The whole listing is to be restated, character for character.

• [RECORDS PROVIDED]:
⁂
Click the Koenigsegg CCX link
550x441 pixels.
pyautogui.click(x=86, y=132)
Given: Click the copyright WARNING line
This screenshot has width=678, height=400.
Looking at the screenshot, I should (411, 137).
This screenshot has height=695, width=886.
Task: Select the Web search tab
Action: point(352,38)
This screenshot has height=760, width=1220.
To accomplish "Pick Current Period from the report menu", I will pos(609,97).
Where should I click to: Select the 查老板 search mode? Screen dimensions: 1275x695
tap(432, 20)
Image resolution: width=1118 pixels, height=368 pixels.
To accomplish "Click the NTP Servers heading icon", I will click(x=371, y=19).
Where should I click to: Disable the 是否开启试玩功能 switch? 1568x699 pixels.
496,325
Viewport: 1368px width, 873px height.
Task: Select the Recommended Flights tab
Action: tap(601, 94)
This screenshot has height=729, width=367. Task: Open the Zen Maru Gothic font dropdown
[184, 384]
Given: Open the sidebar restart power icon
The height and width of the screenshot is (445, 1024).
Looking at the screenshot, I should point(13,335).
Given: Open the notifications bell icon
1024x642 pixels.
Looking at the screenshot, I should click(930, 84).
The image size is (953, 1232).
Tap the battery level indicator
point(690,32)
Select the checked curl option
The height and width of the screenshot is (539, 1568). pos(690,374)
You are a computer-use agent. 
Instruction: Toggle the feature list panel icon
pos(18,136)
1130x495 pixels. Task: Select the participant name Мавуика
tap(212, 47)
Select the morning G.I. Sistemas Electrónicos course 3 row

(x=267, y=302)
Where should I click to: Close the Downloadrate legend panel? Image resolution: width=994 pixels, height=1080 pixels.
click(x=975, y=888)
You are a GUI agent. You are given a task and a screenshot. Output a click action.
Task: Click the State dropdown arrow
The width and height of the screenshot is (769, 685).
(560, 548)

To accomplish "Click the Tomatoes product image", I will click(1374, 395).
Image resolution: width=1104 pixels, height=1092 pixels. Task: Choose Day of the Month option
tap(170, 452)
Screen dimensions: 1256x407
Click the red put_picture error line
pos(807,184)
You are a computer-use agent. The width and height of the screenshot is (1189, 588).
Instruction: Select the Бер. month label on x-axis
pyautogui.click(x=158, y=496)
⁂
• [TASK SOLUTION]:
Click the Koenigsegg CCX link
550x441 pixels.
pyautogui.click(x=86, y=132)
Given: Click the copyright WARNING line
This screenshot has width=678, height=400.
Looking at the screenshot, I should (411, 137).
This screenshot has height=695, width=886.
Task: Select the Web search tab
Action: point(352,38)
This screenshot has height=760, width=1220.
To accomplish "Pick Current Period from the report menu", I will pos(609,97).
Where should I click to: Select the 查老板 search mode? Screen dimensions: 1275x695
tap(432, 20)
Image resolution: width=1118 pixels, height=368 pixels.
To accomplish "Click the NTP Servers heading icon", I will click(x=371, y=19).
Where should I click to: Disable the 是否开启试玩功能 switch? 1568x699 pixels.
496,325
Viewport: 1368px width, 873px height.
Task: Select the Recommended Flights tab
Action: tap(601, 94)
This screenshot has height=729, width=367. Task: Open the Zen Maru Gothic font dropdown
[184, 384]
Given: Open the sidebar restart power icon
The height and width of the screenshot is (445, 1024).
Looking at the screenshot, I should point(13,335).
Given: Open the notifications bell icon
1024x642 pixels.
Looking at the screenshot, I should click(930, 84).
The image size is (953, 1232).
Tap the battery level indicator
point(690,32)
Select the checked curl option
The height and width of the screenshot is (539, 1568). pos(690,374)
You are a computer-use agent. 
Instruction: Toggle the feature list panel icon
pos(18,136)
1130x495 pixels. Task: Select the participant name Мавуика
tap(212, 47)
Select the morning G.I. Sistemas Electrónicos course 3 row

(x=267, y=302)
Where should I click to: Close the Downloadrate legend panel? Image resolution: width=994 pixels, height=1080 pixels.
click(x=975, y=888)
You are a GUI agent. You are given a task and a screenshot. Output a click action.
Task: Click the State dropdown arrow
The width and height of the screenshot is (769, 685).
(560, 548)

To accomplish "Click the Tomatoes product image", I will click(1374, 395).
Image resolution: width=1104 pixels, height=1092 pixels. Task: Choose Day of the Month option
tap(170, 452)
Screen dimensions: 1256x407
Click the red put_picture error line
pos(807,184)
You are a computer-use agent. The width and height of the screenshot is (1189, 588).
Instruction: Select the Бер. month label on x-axis
pyautogui.click(x=158, y=496)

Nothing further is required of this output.